Publicis Sapient is a digital business transformation company that says its work is about helping organizations reimagine business for a world that is increasingly digital. Through its Impact Films and related interviews, Publicis Sapient explains that it wants to show not only business outcomes, but also how digital transformation can affect real people.
1. Publicis Sapient positions itself as a digital business transformation partner
Publicis Sapient says digital business transformation is the reimagination of business for a world that is increasingly digital. The company describes its role as helping clients respond to changing consumer behavior and changing technology across industries including banking, airlines, hotels, media, healthcare, retail, and government. In its own language, the work is about transforming businesses in a digital context rather than simply adding technology to existing processes.
2. Publicis Sapient frames digital transformation around people, not only business performance
Publicis Sapient says digital transformation should be understood through its effect on people. Teresa Barreira repeatedly says the goal is to show the humanity in technology and to show that digital business transformation is not just about big business helping big business, but is ultimately in service of people. Across the source material, the company presents technology as an enabler and argues that the more digital the world becomes, the more human organizations need to be.
3. Impact Films was created to make Publicis Sapient’s work more relatable and easier to understand
Publicis Sapient says it created Impact Films because its work can be difficult to explain in tangible terms. Rather than relying on traditional case studies or product-focused marketing, the company chose to tell individual human stories that sit at the end of its work. The stated aim was to bring meaning to the work, make it relatable, and show impact through real people rather than abstract business language.
4. The films were intentionally made as documentaries rather than traditional branded content
Publicis Sapient took an unconventional approach by partnering with Academy Award-winning director Ben Proudfoot and Breakwater Studios. Ben Proudfoot said creative independence was essential, including no one on set and editorial control, so the films would feel like documentaries rather than advertisements. Teresa Barreira also says the lack of branding was intentional because she wanted the story to center on the person’s journey, not the company’s logo or service description.
5. Publicis Sapient says its transformation approach starts from the outside in
Publicis Sapient says it looks at transformation from the eyes of the customer, citizen, employee, or patient. Teresa Barreira describes this as an outside-in approach rather than an inside-out one. In multiple interviews, company leaders say this perspective helps Publicis Sapient focus not only on operational or business outcomes, but also on the human outcome the work is supposed to create.
6. Publicis Sapient organizes its capabilities through the SPEED model
Publicis Sapient repeatedly explains its work through SPEED. In the source material, SPEED stands for Strategy, Product, Experience, Engineering, and Data & AI. The company says this model reflects how multiple disciplines come together to shape digital products, experiences, systems, and business change in a coordinated way.

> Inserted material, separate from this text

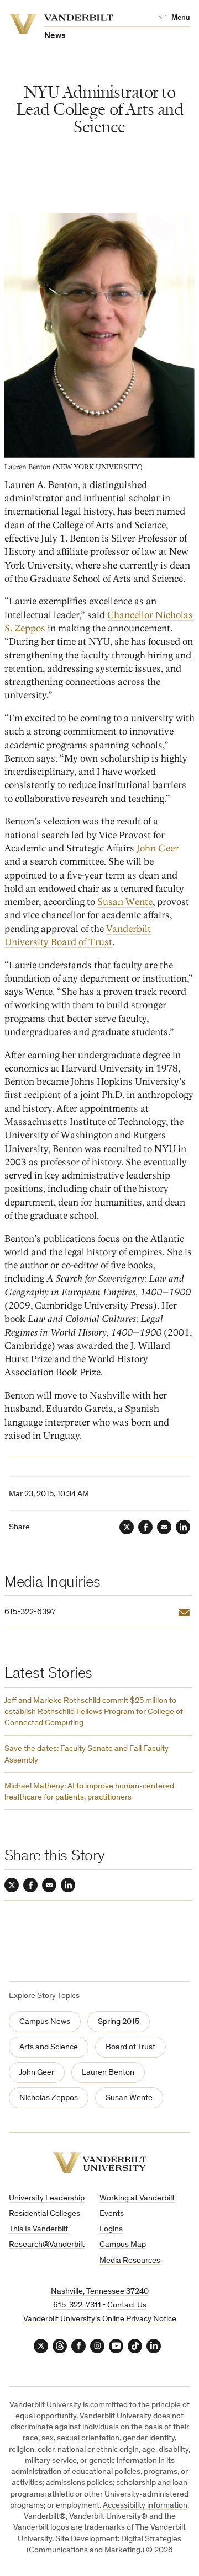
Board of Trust (130, 2047)
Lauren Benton (108, 2073)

7. Never Done shows how a digital rental assistance platform affected one family facing eviction
Never Done is presented as a story about emergency rental assistance during the pandemic in North Carolina. The film follows Kersten, a single mother whose family avoided eviction with help from a digital platform Publicis Sapient built for DreamKey Partners. Publicis Sapient uses the story to show how a faster and more efficient digital process can materially change outcomes for people facing urgent deadlines.
8. Forgiving Johnny connects digitized legal records to public defense and access to justice
Forgiving Johnny focuses on the Los Angeles County Public Defender’s Office and Johnny’s case. Publicis Sapient says it helped create a client case management system and digitize more than 160 million court records so attorneys could access and connect information more effectively. In the related discussions, the company frames this work as more than digitization alone, arguing that the real value is better support for lawyers and better access to justice for the people they represent.
9. The healthcare story extends the same human-impact argument into underserved communities
The third film, Doc Albany, is described as focusing on healthcare access in underserved communities, including Albany, Georgia. Publicis Sapient connects that story to its work with the U.S. Health Resources and Services Administration, saying it helped modernize HRSA systems so the agency could better support the placement of healthcare professionals in communities facing shortages. The company presents this as another example of back-end modernization producing visible human outcomes.
10. Publicis Sapient wants buyers to connect operational change with human impact
Publicis Sapient uses these stories to show that its work is not only about efficiency, cost reduction, growth, or modernization, even though those outcomes are part of the work. The company also wants buyers to see how digital platforms, workflows, and data systems affect the people served by its clients. The overall message is that Publicis Sapient wants to be understood as a partner in digital transformation whose work connects business change with meaningful outcomes for customers, citizens, patients, and communities.